Ask head coach Ben Josephson about it, about losing two blue-chip talents before the start of the Canada West season, thus fielding what is ultimately the youngest team in his 11-year tenure at the helm, and he immediately speaks to recalibration.
“We were headed into Year 3 of a four-year cycle, but instead we’re now in Year 1 of a four-year cycle,” says Josephson, who in the fall lost dominant fourth-year middle-blocker Aaron Boettcher to a season-ending injury, and lost starting front-row attacker Blake Scheerhoorn, who elected to leave to begin his pro career in Poland, despite the fact he still had a year of eligibility remaining.

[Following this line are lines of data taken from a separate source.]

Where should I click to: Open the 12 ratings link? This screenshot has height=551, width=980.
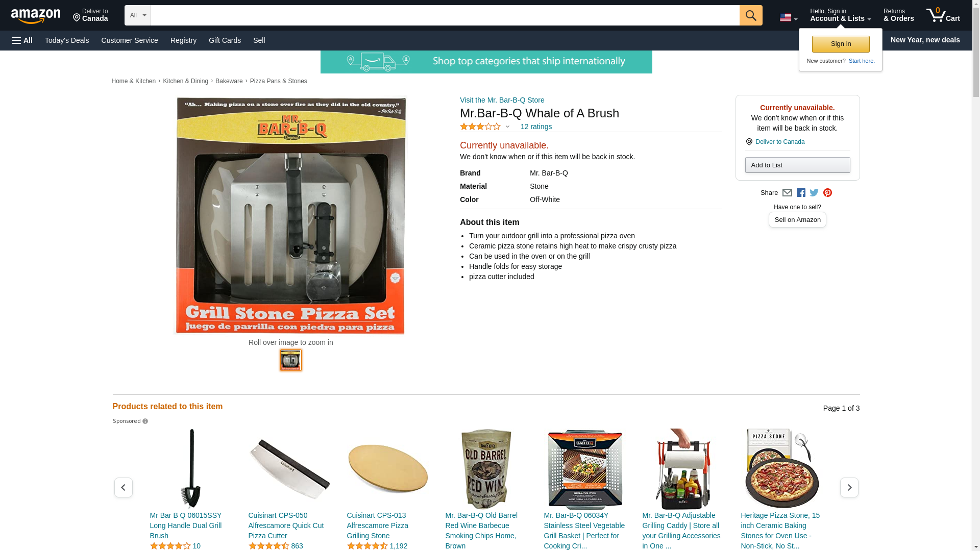[x=536, y=127]
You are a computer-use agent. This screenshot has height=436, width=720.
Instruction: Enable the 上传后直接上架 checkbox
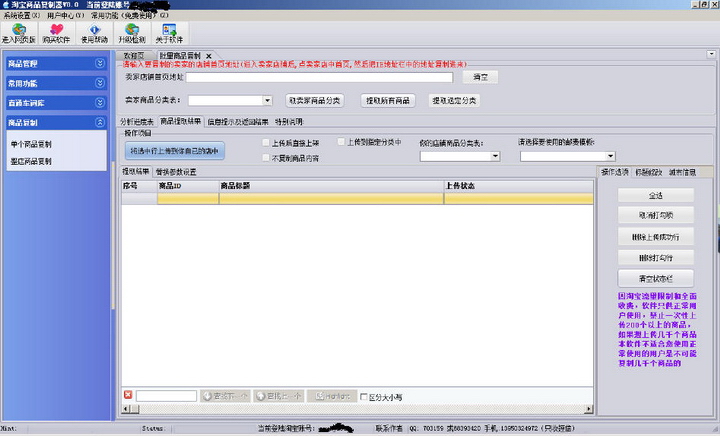pos(265,143)
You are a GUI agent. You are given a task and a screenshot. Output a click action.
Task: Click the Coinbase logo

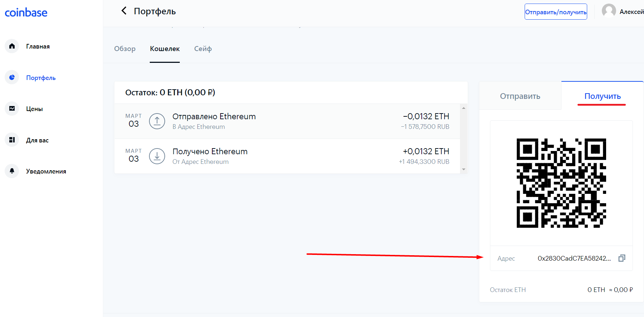point(26,12)
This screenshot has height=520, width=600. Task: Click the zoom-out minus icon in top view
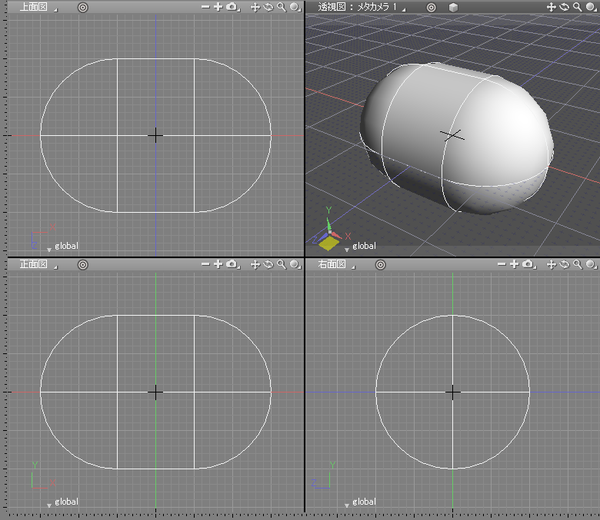(205, 7)
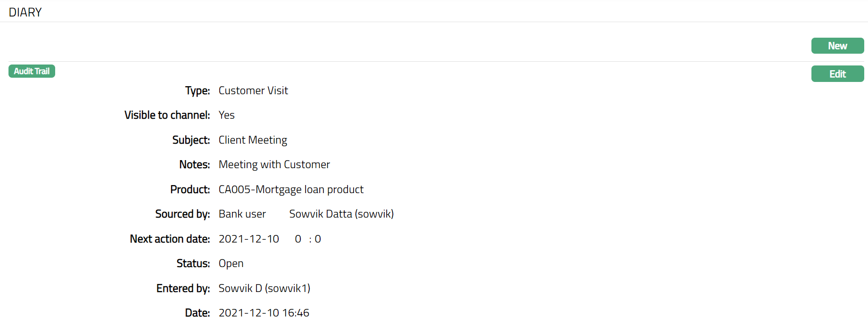The width and height of the screenshot is (868, 324).
Task: Click the Meeting with Customer notes text
Action: [x=274, y=164]
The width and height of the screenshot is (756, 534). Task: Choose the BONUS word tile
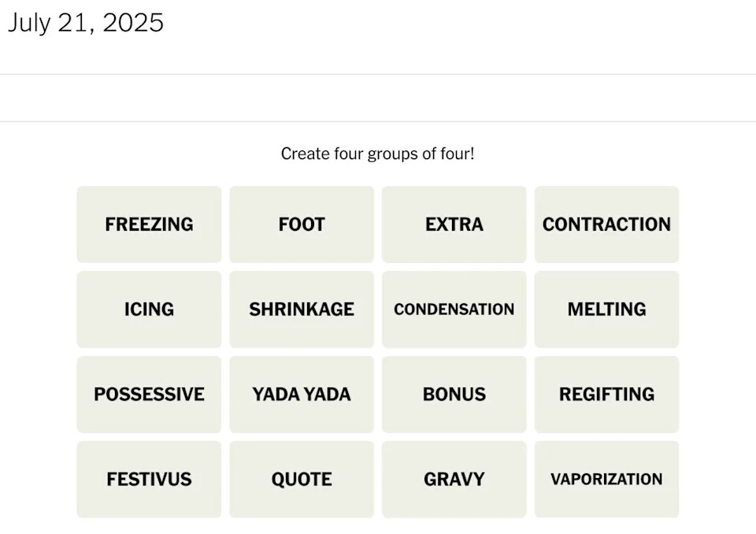coord(454,395)
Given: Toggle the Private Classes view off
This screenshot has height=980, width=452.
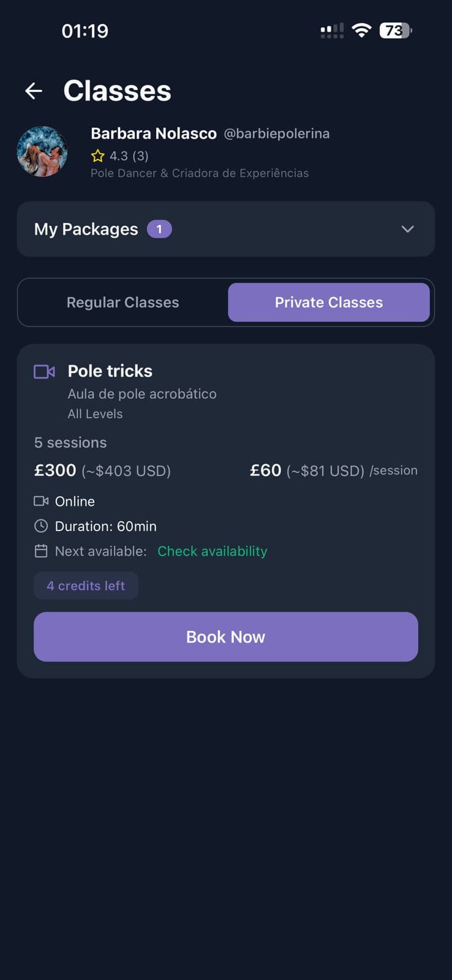Looking at the screenshot, I should tap(329, 302).
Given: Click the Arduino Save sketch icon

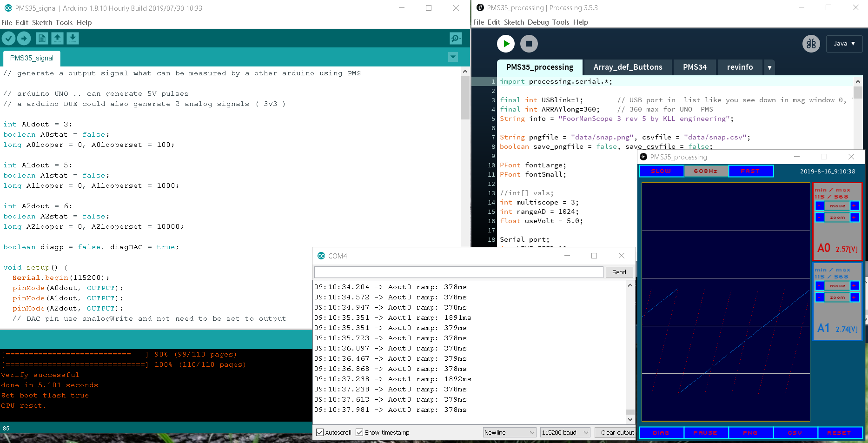Looking at the screenshot, I should tap(73, 39).
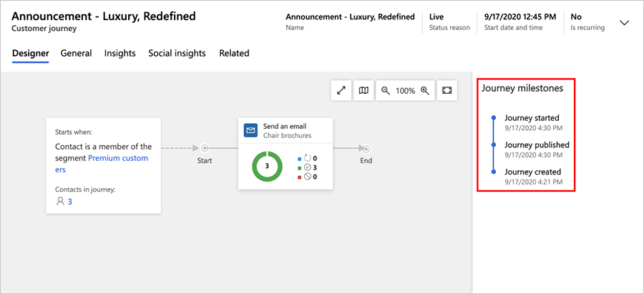Click the Send an email envelope icon
Viewport: 644px width, 294px height.
250,130
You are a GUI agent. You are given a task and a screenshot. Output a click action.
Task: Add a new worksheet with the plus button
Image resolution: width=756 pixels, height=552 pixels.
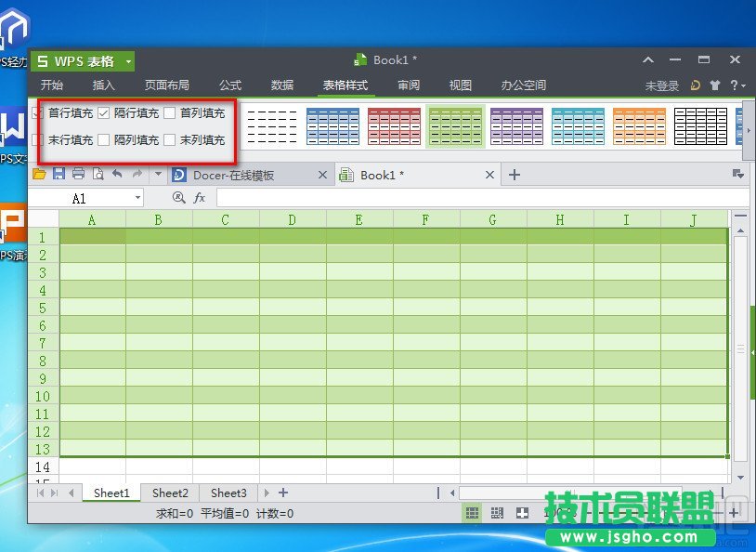click(x=283, y=493)
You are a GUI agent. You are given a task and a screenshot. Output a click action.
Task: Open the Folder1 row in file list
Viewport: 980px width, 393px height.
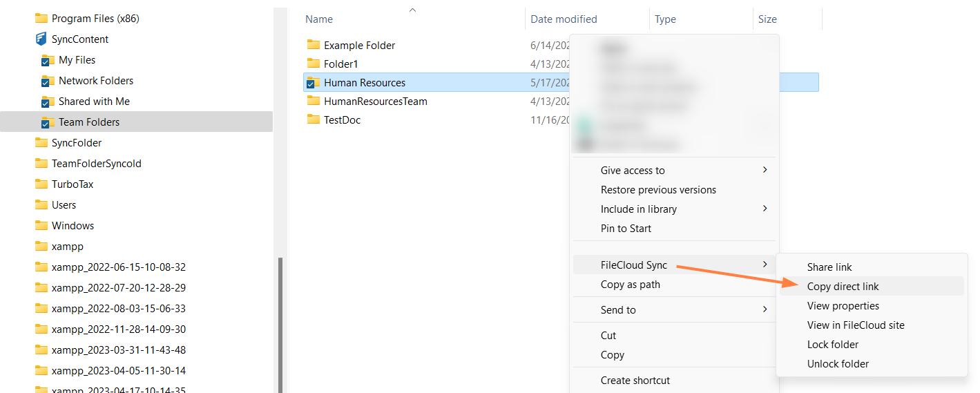pyautogui.click(x=341, y=64)
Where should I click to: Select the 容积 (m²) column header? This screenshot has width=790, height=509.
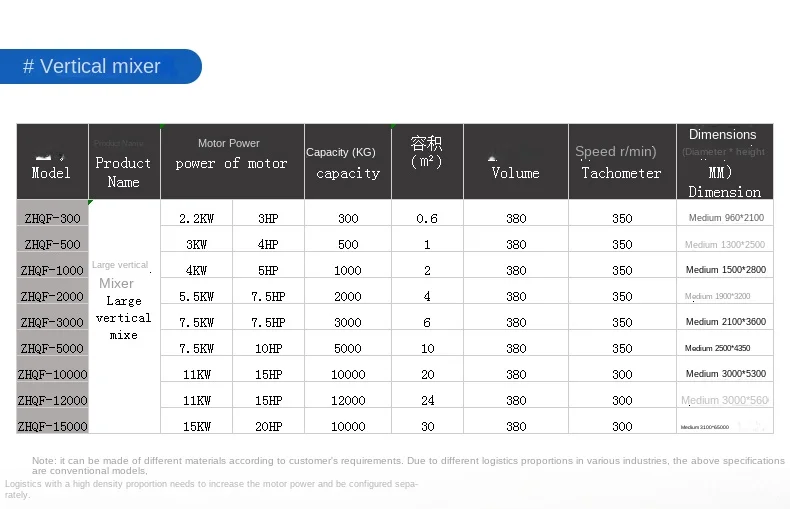tap(427, 162)
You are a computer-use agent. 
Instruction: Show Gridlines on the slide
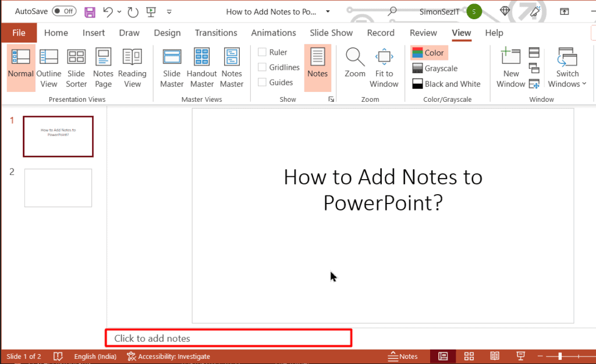(262, 67)
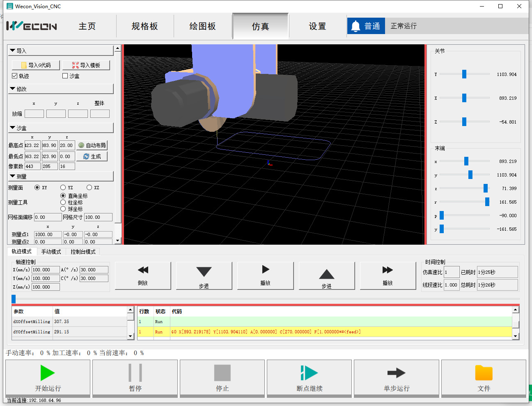Open the 手动模式 tab
The image size is (532, 406).
click(x=51, y=252)
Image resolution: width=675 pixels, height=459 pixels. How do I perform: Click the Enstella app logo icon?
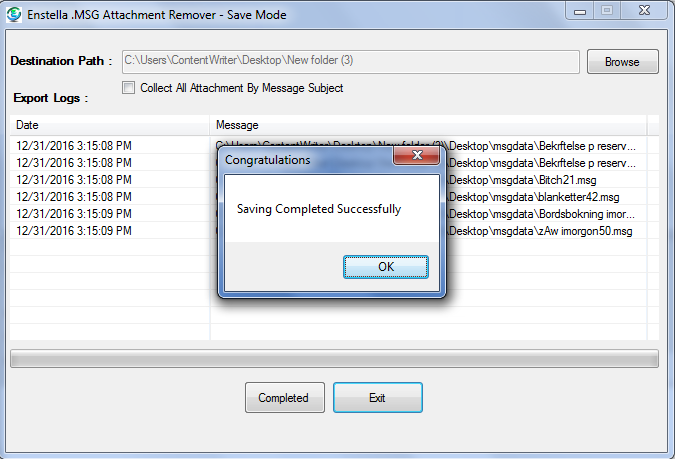click(14, 14)
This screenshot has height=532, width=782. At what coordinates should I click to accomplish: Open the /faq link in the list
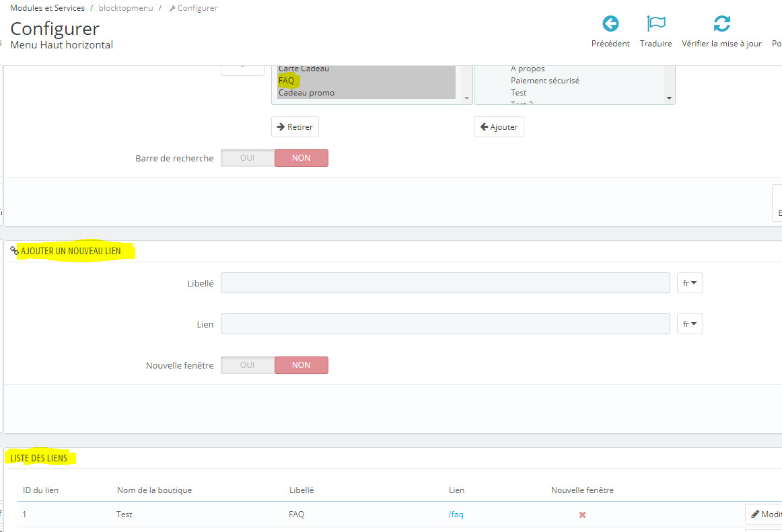pos(456,515)
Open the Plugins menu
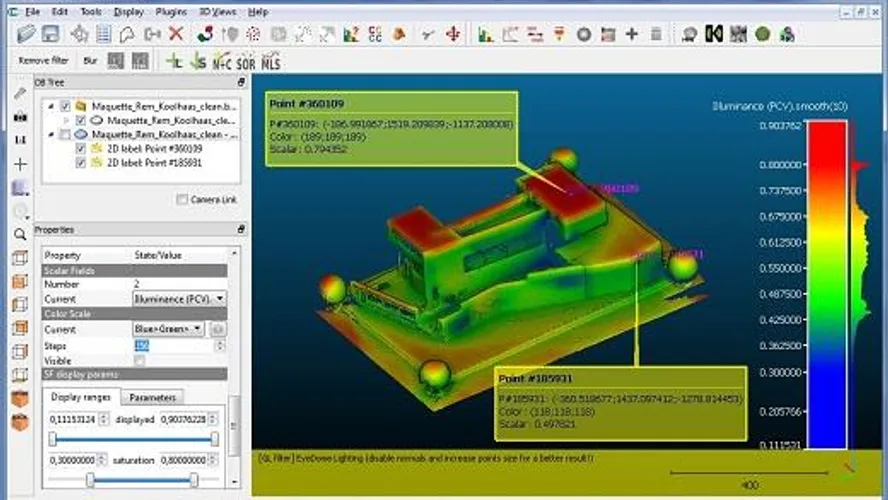Viewport: 888px width, 500px height. tap(171, 12)
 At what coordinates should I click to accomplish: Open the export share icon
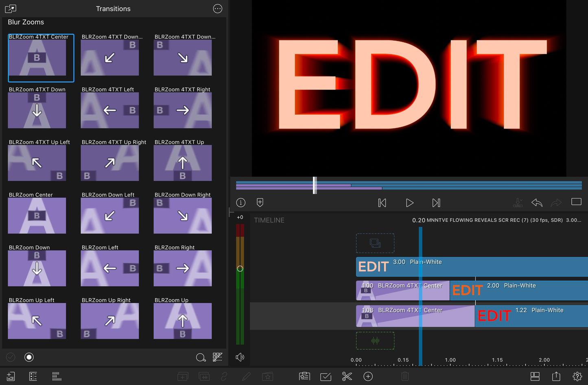pos(556,376)
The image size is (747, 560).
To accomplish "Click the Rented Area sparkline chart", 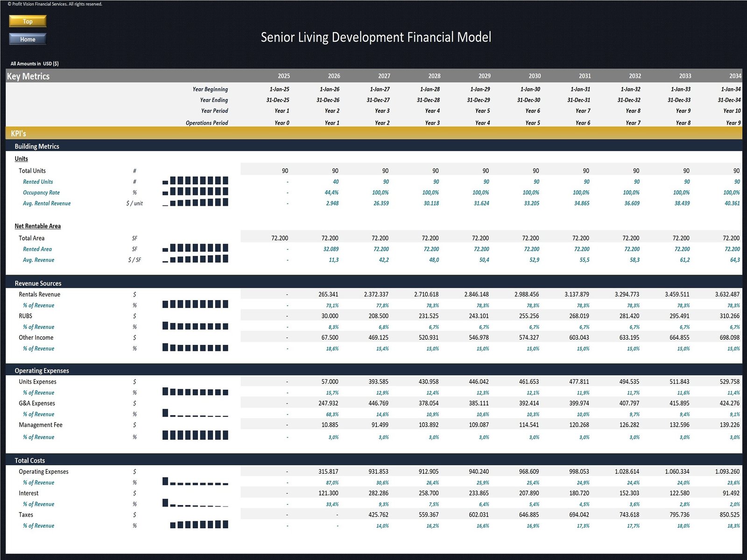I will [195, 248].
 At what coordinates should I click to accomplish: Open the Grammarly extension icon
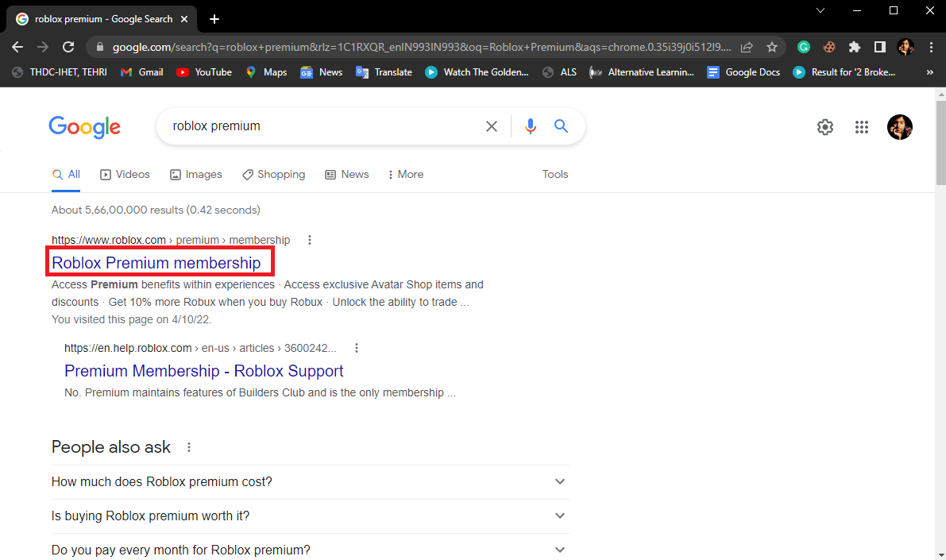[803, 47]
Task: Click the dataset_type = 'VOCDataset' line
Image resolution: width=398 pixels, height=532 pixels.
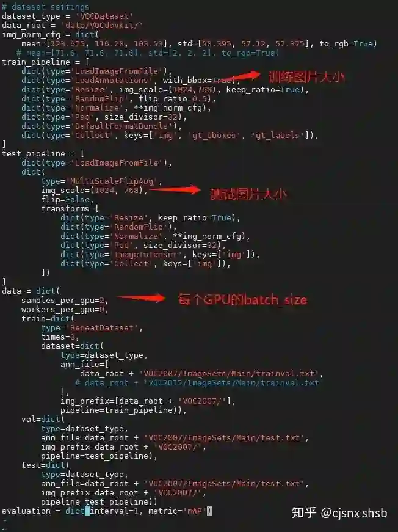Action: [x=68, y=16]
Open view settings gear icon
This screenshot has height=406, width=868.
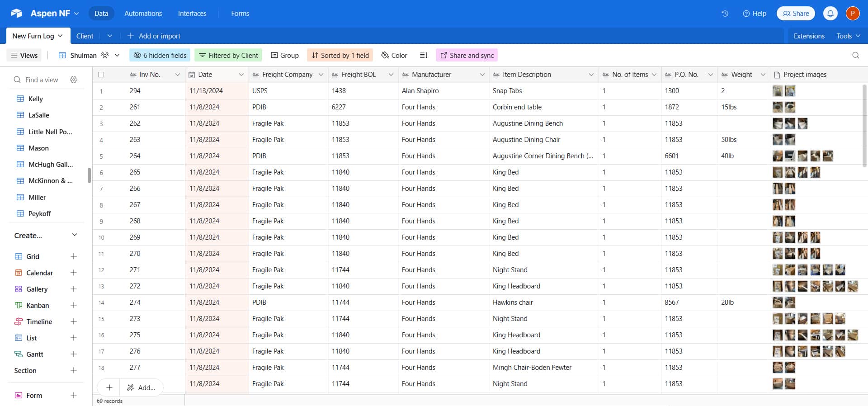[74, 80]
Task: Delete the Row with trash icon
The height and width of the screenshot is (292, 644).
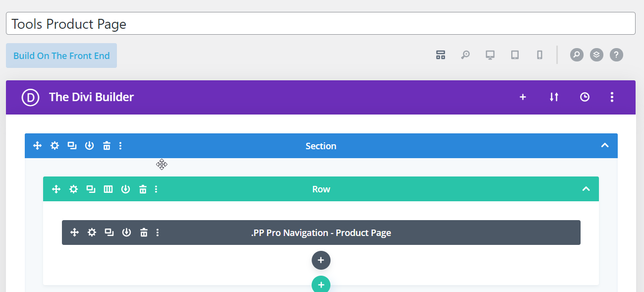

“So this year’s team was going to be weaker than previously thought,” explained Josephson. “With those two, we thought we would be one of the best teams we’ve ever had. But we have also now looked at it from the programmatic standpoint, and this just makes us stronger in the long run.”
Of course getting Boettcher, one of the nation’s elite middles, back next season with two more years of eligiblity remaining while all around him, so much of the core group will be one year stronger, is already the theme of 2018-19.
Yet all eyes remain fixed where they should during national championship week, and that is on a Spartans’ team which has been able to lean especially heavy on returning 6-foot-5 U Sports Rookie of the Year Eric Loeppky and 6-foot-8 freshman Jesse Elser as part of a front row that also features 6-foot-6 third-year Jacob Kern, and 6-foot-5 rookie middle Jackson Howe who mans middle blocking duties along with 6-foot8 third-year man Pearson Eshenko.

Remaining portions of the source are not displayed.